VIEW 4
The biggest insect ever...
What is the biggest insect in the world? The answer is a Malaysian stick insect (Phobaeticus serratipes), which is a foot long. Scary enough, but if you are a fan of sci-fi movies, you will be disappointed. There can never be such a thing as the Attack of the Giant Ants because an insect could never grow that large. Insects are constrained in size by the volume to surface area ratio. An insect has an exoskeleton not an endoskeleton. After a time, the size and weight of the exoskeleton is so big that the muscle inside cannot support it. Beyond a certain size the exoskeleton design fails because the volume to surface area ratio has hit a critical point. To get larger than this you need to switch to an endoskeleton design. Then you can become a blue whale.
Turning to cyber security, we can use the volume to surface area ratio to model cyber defenses. If we express the problem in mathematical terms, we can see that the surface area scales with the square, but the volume scales with the cube. That means we can draw a graph of the ratio between the two—the volume to surface area ratio—as an exponential curve. In our analogy the surface area represents the customer-facing parts of the organization—those who are on the front line talking to customers. The volume represents the administrative parts of the organization—functions such as HR, IT, Legal, Operations. So, another way to describe it might be the back-office-to-front-office ratio.
In a startup, everyone is a salesperson. For small companies, growing revenue is the number-one concern, so typically the surface-area-to-volume ratio is small—lots of salespeople, little administrative overhead. But as companies grow and mature, the ratio changes, and they undergo a paradigm shift from the exoskeleton to the endoskeleton model.
Administrative functions are brought in-house and there is a greater focus on governance, compliance, and, you guessed it, cyber security. Cyber security becomes a more prominent concern when a company begins to focus less on getting bigger and more on protecting what they already have.
We can then pose a different question: what type of company is the best target for ransomware?
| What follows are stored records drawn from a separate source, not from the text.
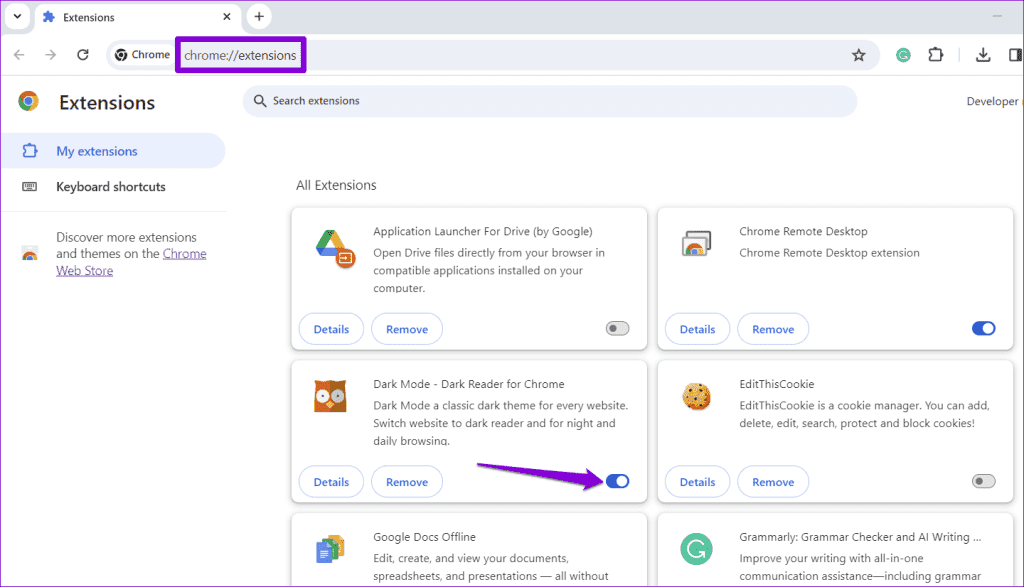Click the chrome://extensions address bar

(241, 55)
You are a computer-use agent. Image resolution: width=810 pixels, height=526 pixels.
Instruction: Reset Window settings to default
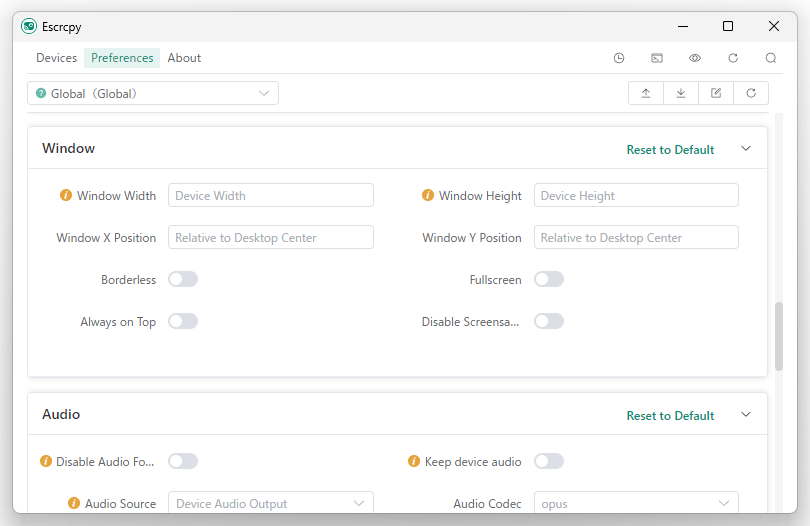pyautogui.click(x=670, y=150)
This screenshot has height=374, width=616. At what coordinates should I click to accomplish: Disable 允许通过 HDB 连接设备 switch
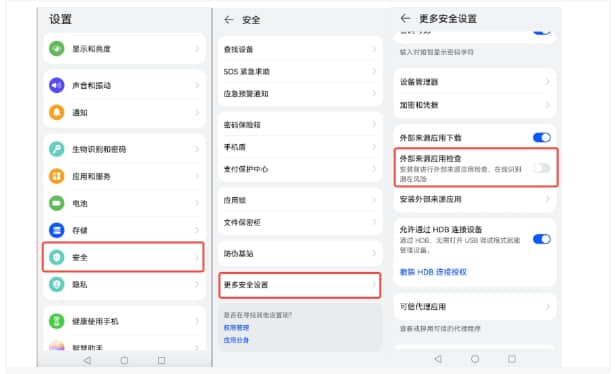tap(542, 239)
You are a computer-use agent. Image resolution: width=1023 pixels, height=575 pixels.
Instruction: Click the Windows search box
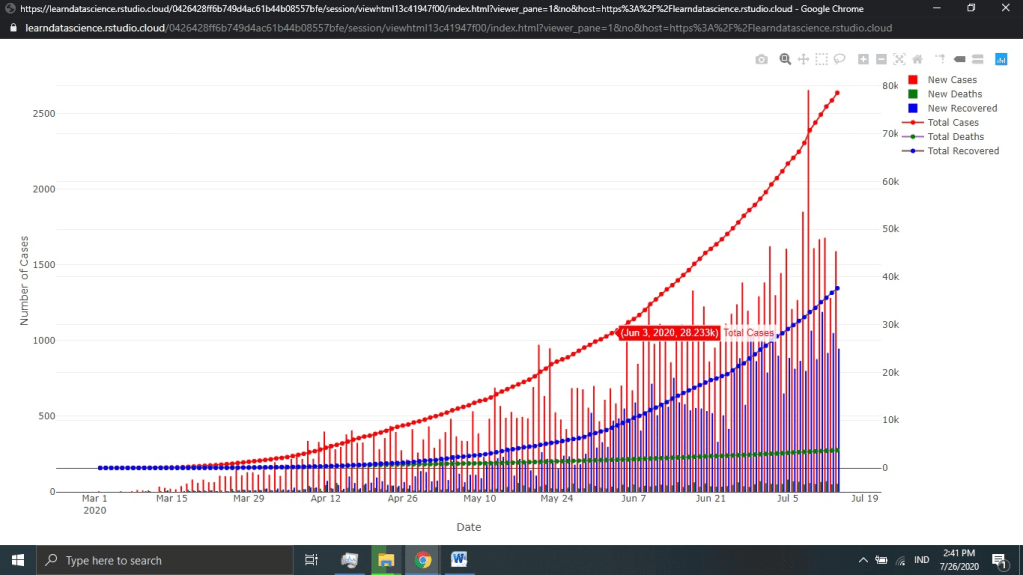point(160,560)
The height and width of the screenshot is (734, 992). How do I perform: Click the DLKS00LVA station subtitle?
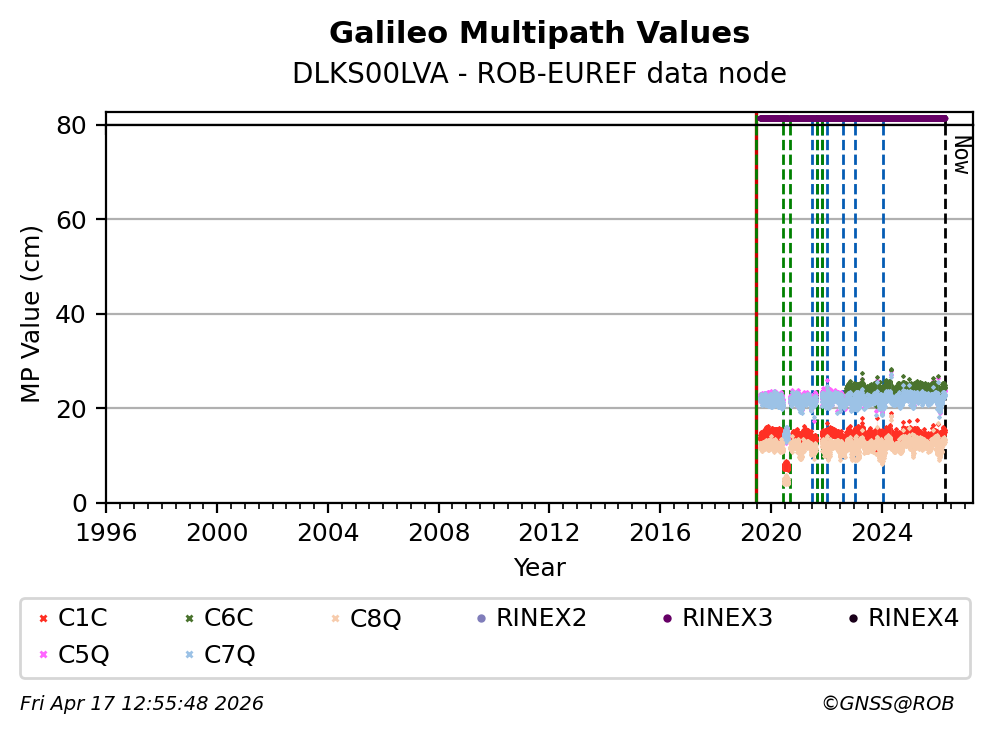pyautogui.click(x=539, y=74)
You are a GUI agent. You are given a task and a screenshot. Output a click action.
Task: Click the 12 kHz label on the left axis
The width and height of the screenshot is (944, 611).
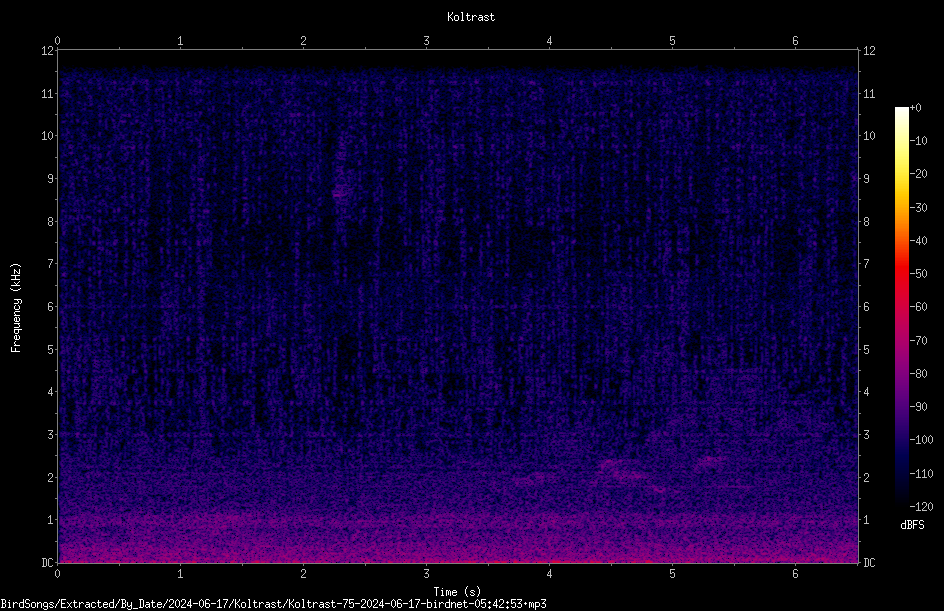[x=48, y=51]
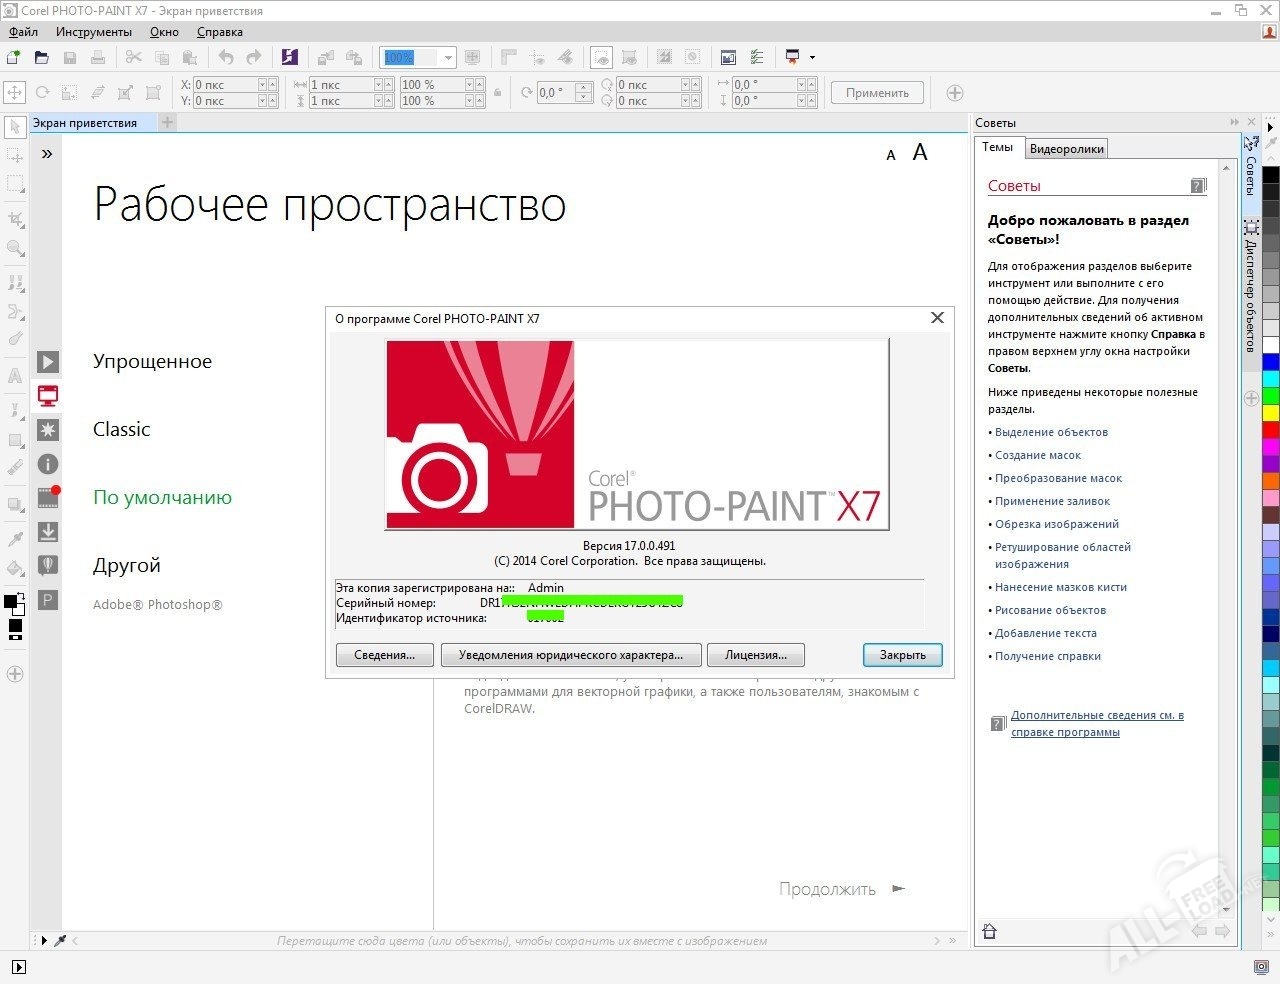Viewport: 1280px width, 984px height.
Task: Open the Options checklist icon in toolbar
Action: click(x=757, y=58)
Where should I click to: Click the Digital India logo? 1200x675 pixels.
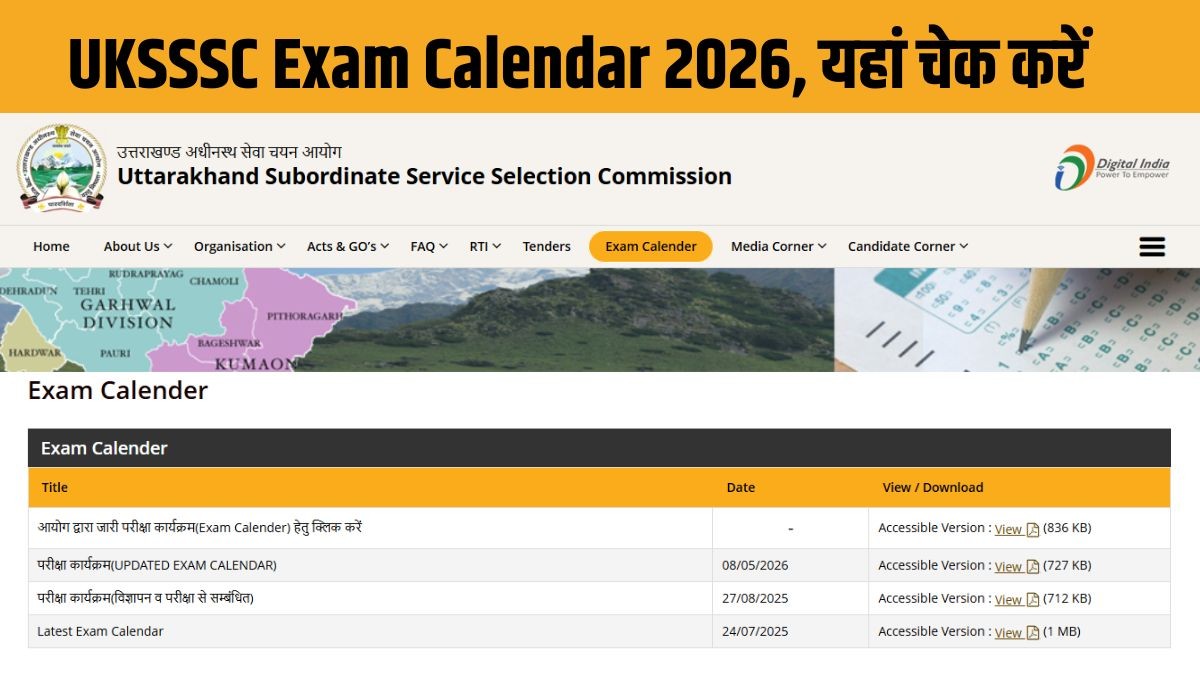coord(1112,167)
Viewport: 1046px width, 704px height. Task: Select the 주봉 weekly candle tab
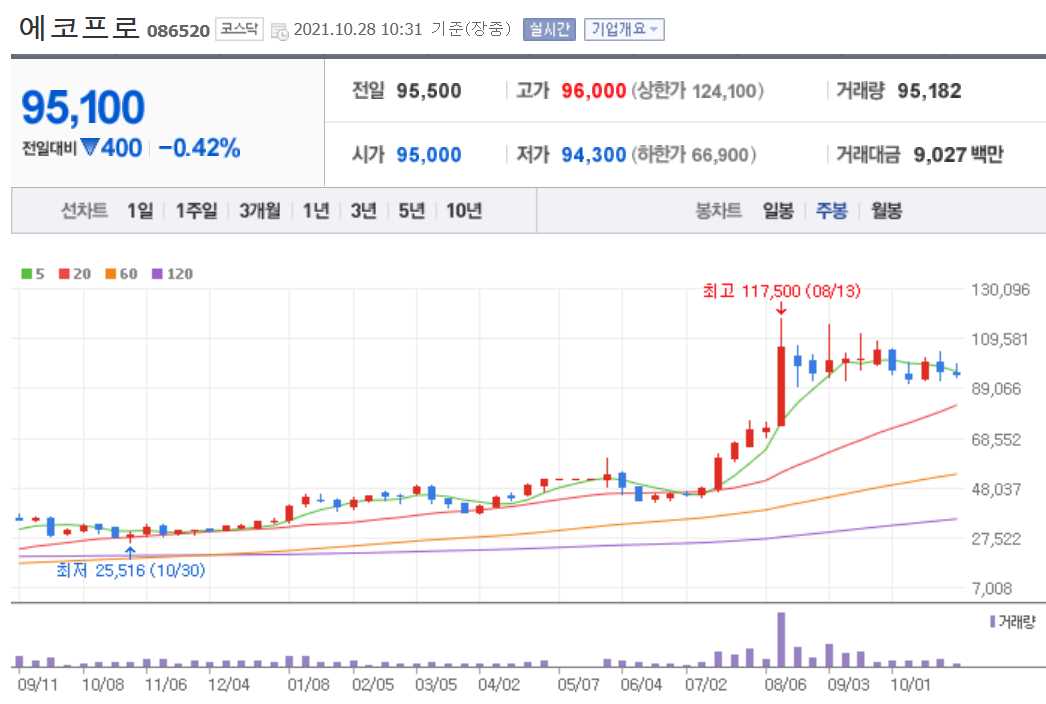(832, 211)
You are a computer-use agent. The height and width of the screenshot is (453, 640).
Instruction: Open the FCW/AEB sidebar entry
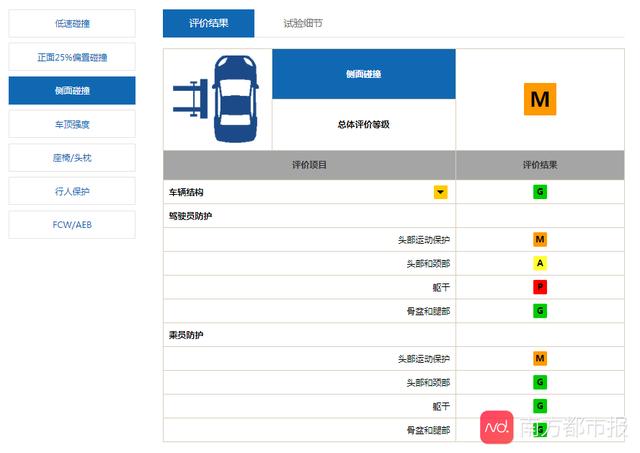pyautogui.click(x=72, y=225)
The answer is a medium-size company. A company with large enough revenues to pay a decent ransom, but small enough not to have invested significantly in cyber security. You can see from these illustrative charts that when we subtract B from A, we end up with a peak of susceptibility in the middle. These medium-size companies are the ideal target; big enough to be worthy of an attacker’s attention, but small enough that they may not be able to defend effectively against it.